EXTRACTED DATA:
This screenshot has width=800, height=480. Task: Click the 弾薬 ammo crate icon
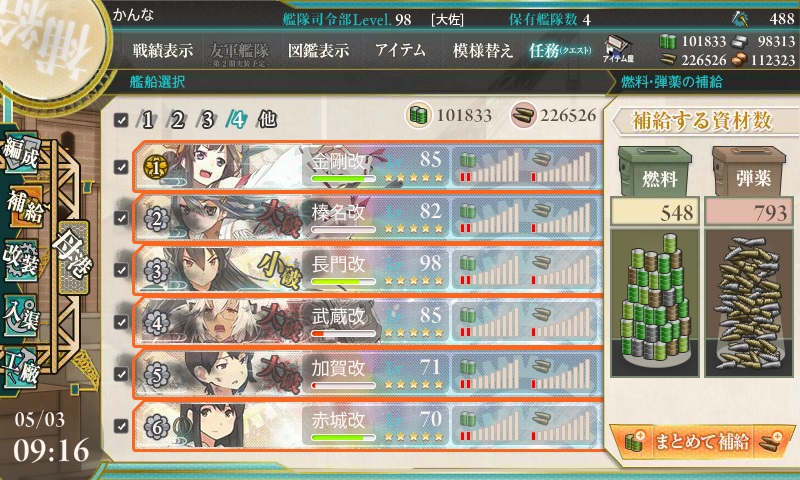pyautogui.click(x=749, y=172)
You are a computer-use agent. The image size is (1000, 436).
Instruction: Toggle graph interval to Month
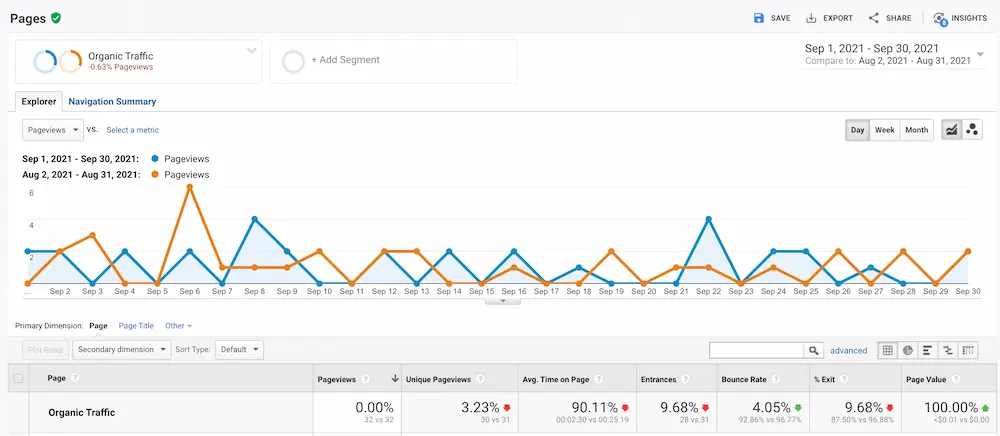coord(915,130)
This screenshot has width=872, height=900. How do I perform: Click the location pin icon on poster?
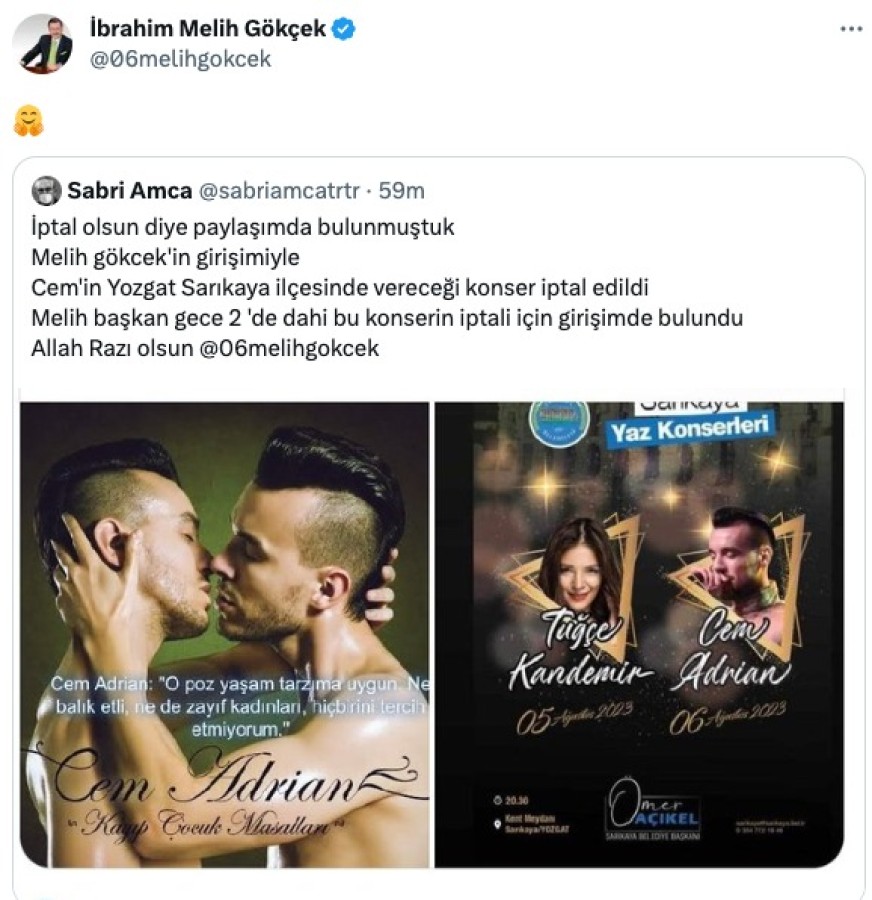tap(497, 824)
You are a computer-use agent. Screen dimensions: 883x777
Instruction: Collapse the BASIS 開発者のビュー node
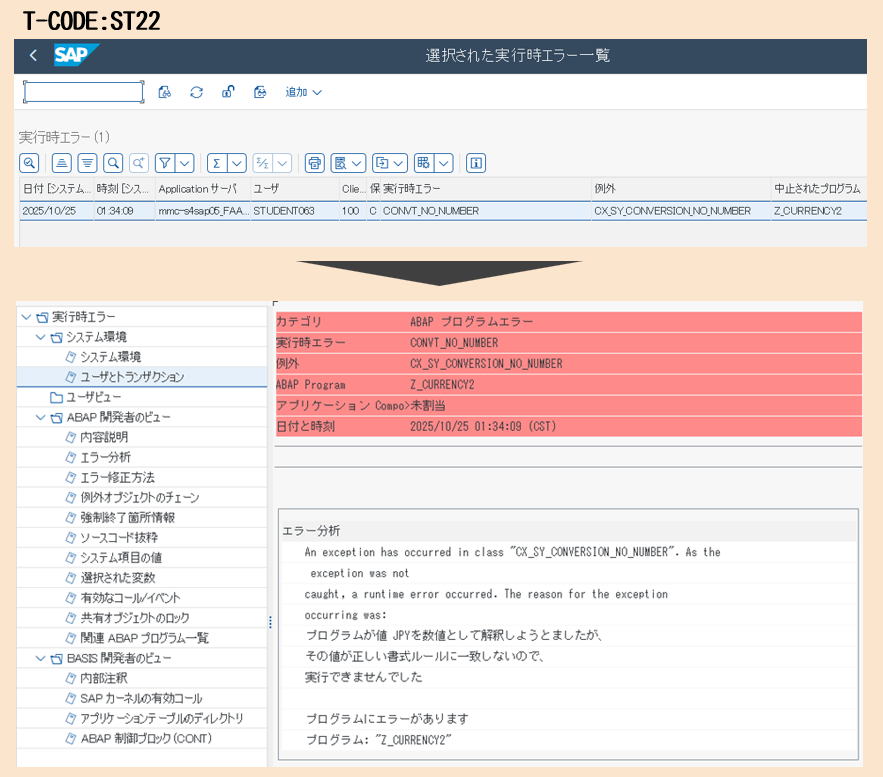tap(40, 658)
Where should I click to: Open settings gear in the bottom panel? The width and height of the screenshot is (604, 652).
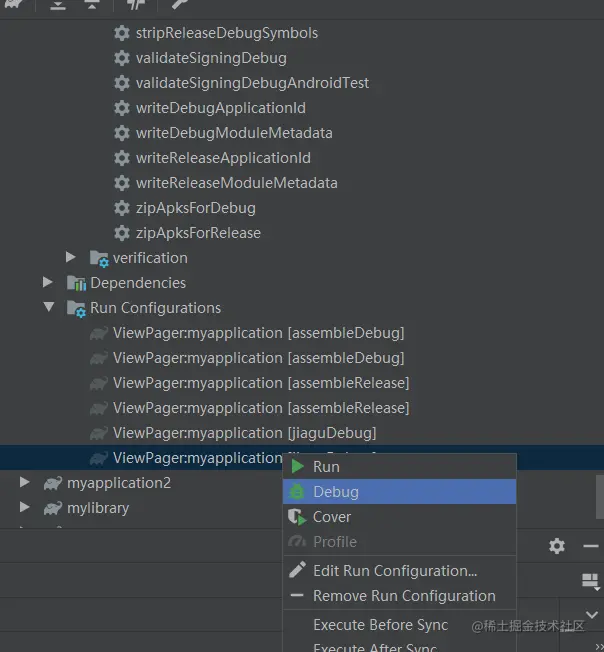(557, 546)
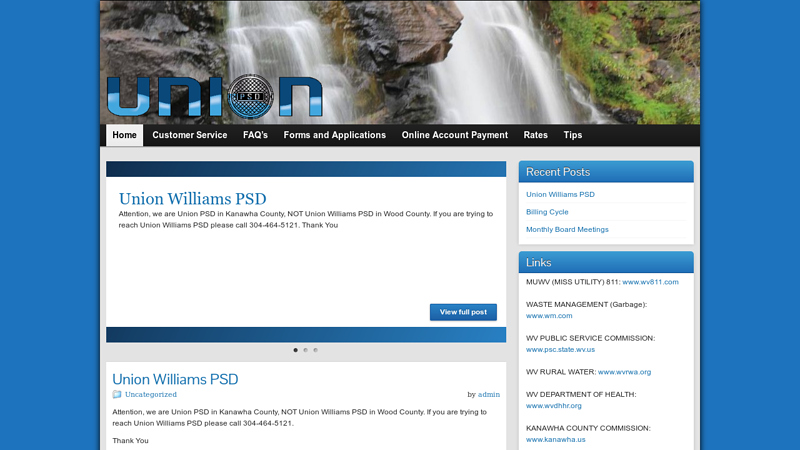
Task: Open the Union Williams PSD post title
Action: tap(175, 379)
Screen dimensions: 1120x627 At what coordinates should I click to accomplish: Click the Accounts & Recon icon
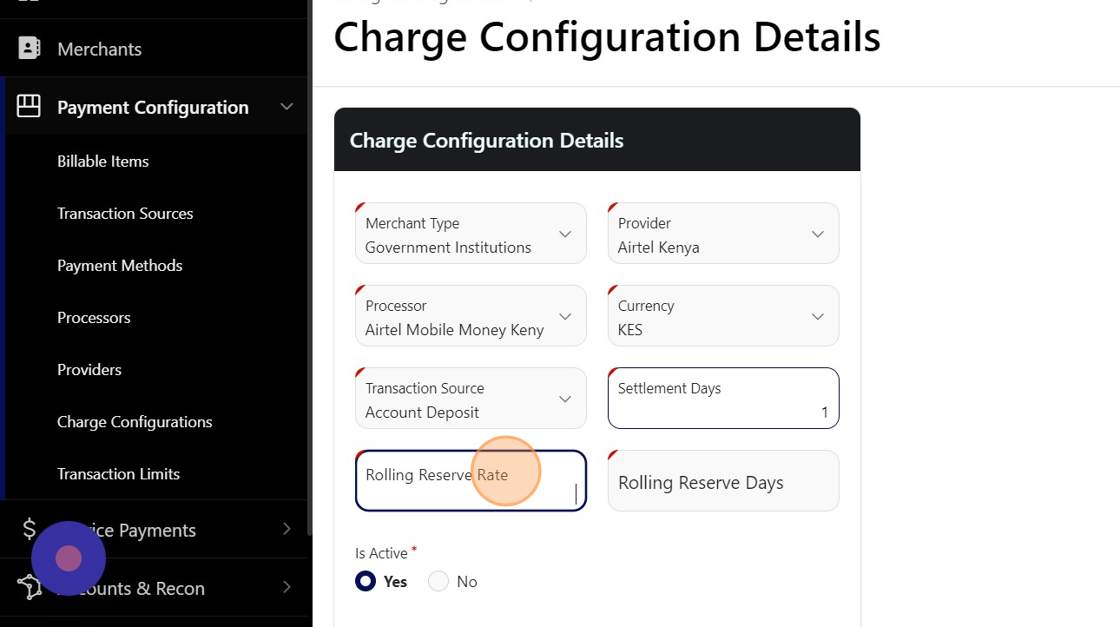click(x=29, y=587)
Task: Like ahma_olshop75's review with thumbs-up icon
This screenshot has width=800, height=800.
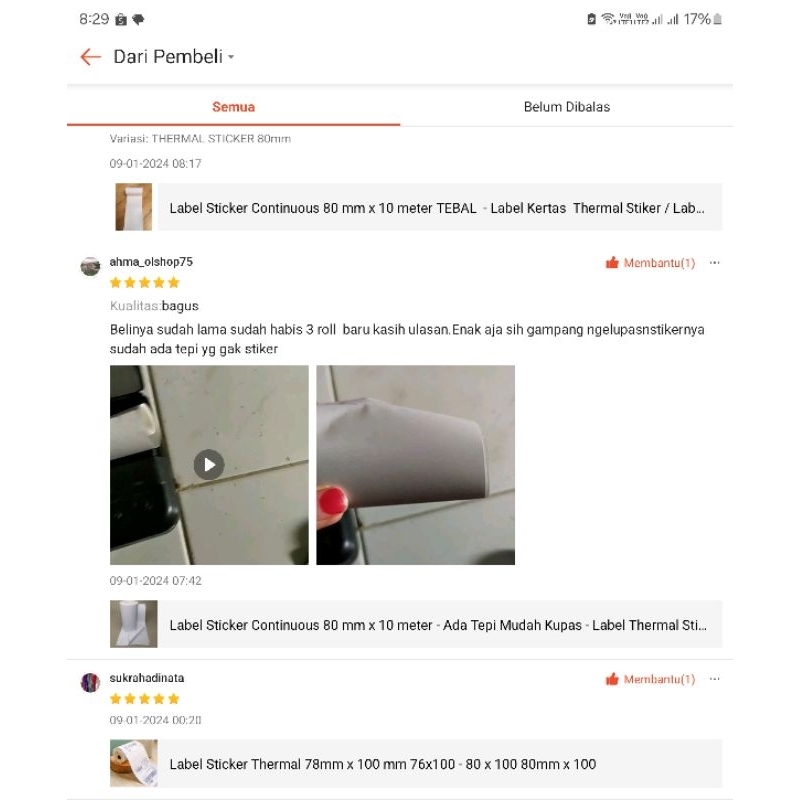Action: tap(612, 263)
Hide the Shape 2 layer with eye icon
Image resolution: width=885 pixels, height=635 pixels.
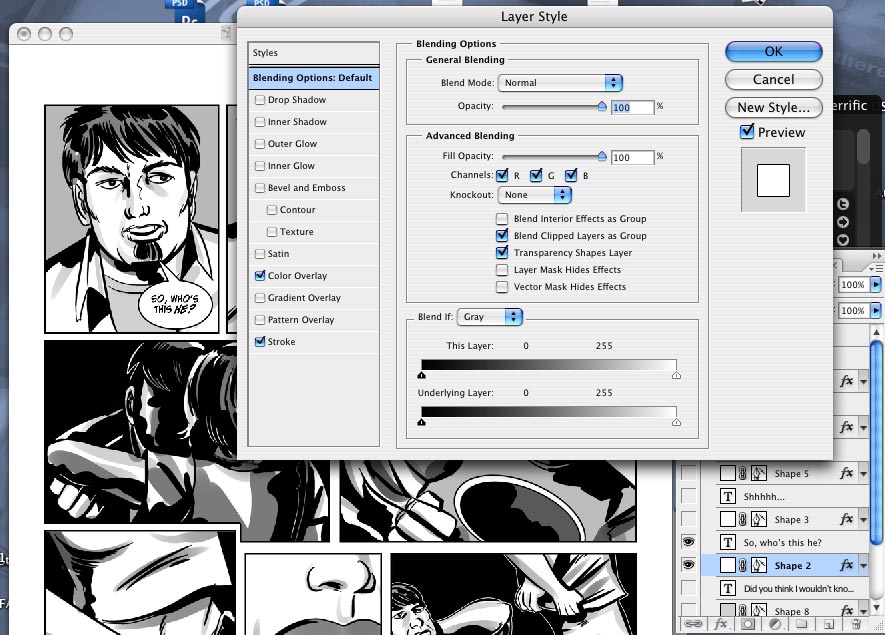pos(688,565)
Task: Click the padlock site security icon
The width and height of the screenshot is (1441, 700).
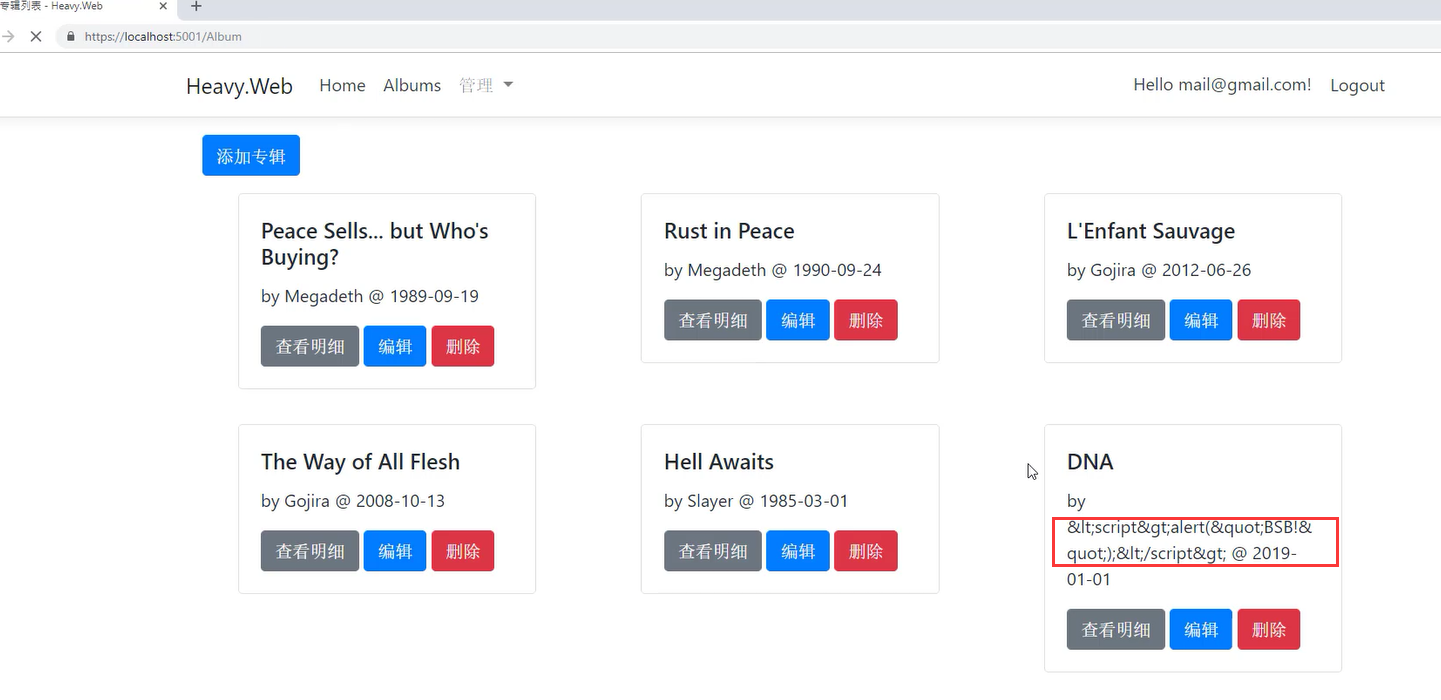Action: click(70, 36)

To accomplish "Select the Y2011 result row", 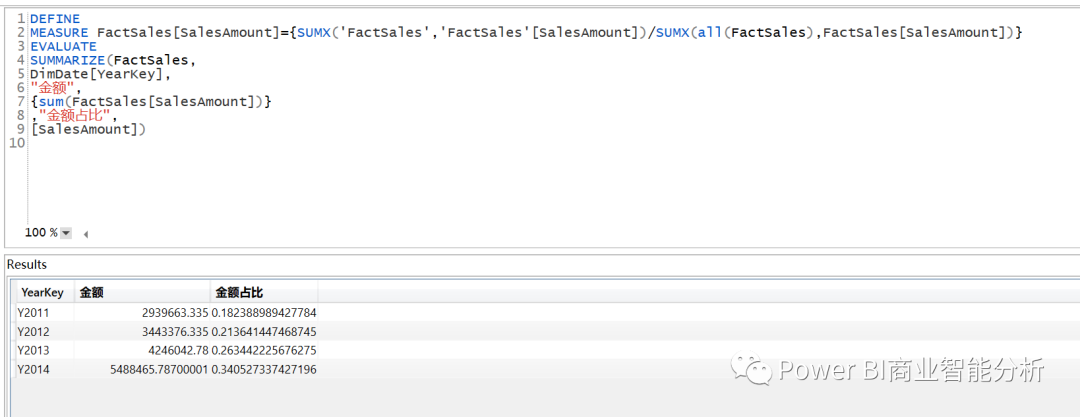I will (x=167, y=313).
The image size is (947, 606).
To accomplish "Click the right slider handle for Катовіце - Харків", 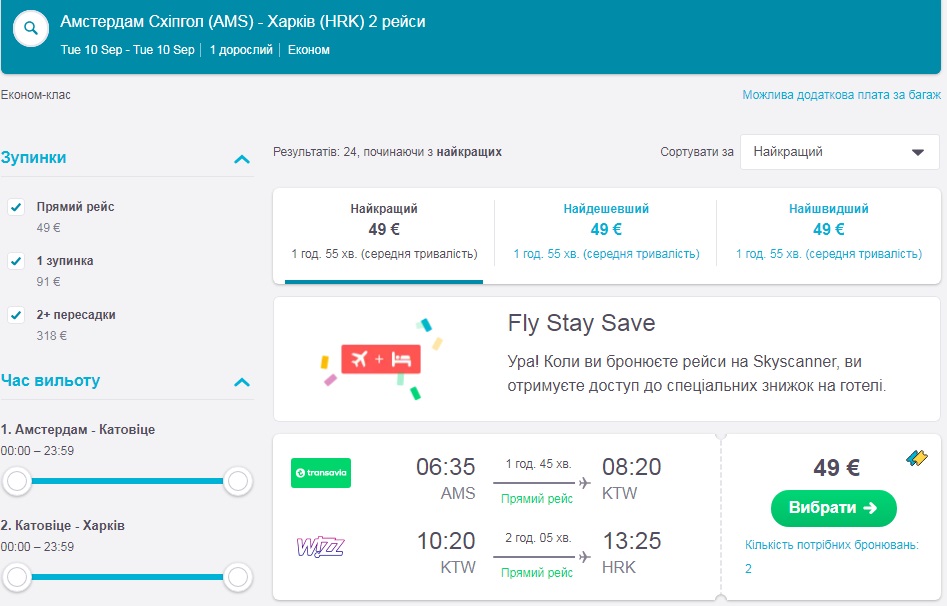I will point(237,576).
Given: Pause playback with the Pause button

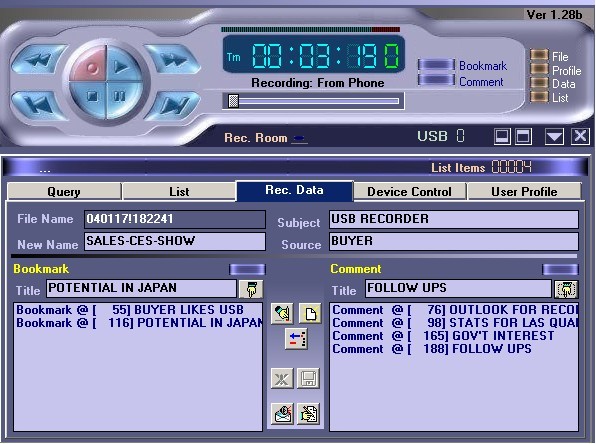Looking at the screenshot, I should (123, 98).
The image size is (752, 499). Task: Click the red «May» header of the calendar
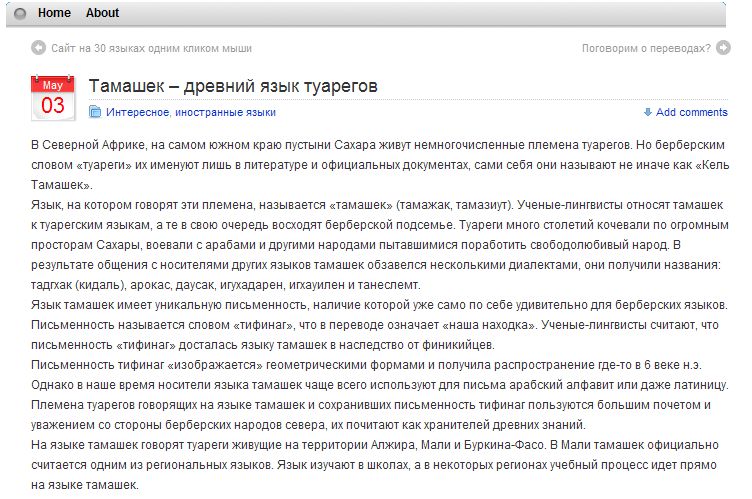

ABOUT THIS TASK: Using the material above, transcribe exactly the lines from the one holding "Screen dimensions: 1120x627" to the one holding "Task: Click the padlock site security icon", both ends kept. Do not carry over any pictures.

SOLUTION TO THIS EXERCISE:
Screen dimensions: 1120x627 At what coordinates should I click to accomplish: Click the Accounts & Recon icon
click(x=29, y=587)
Task: Like ahma_olshop75's review with thumbs-up icon
This screenshot has width=800, height=800.
Action: tap(612, 263)
Hide the Shape 2 layer with eye icon
Image resolution: width=885 pixels, height=635 pixels.
pos(688,565)
Task: Click the padlock site security icon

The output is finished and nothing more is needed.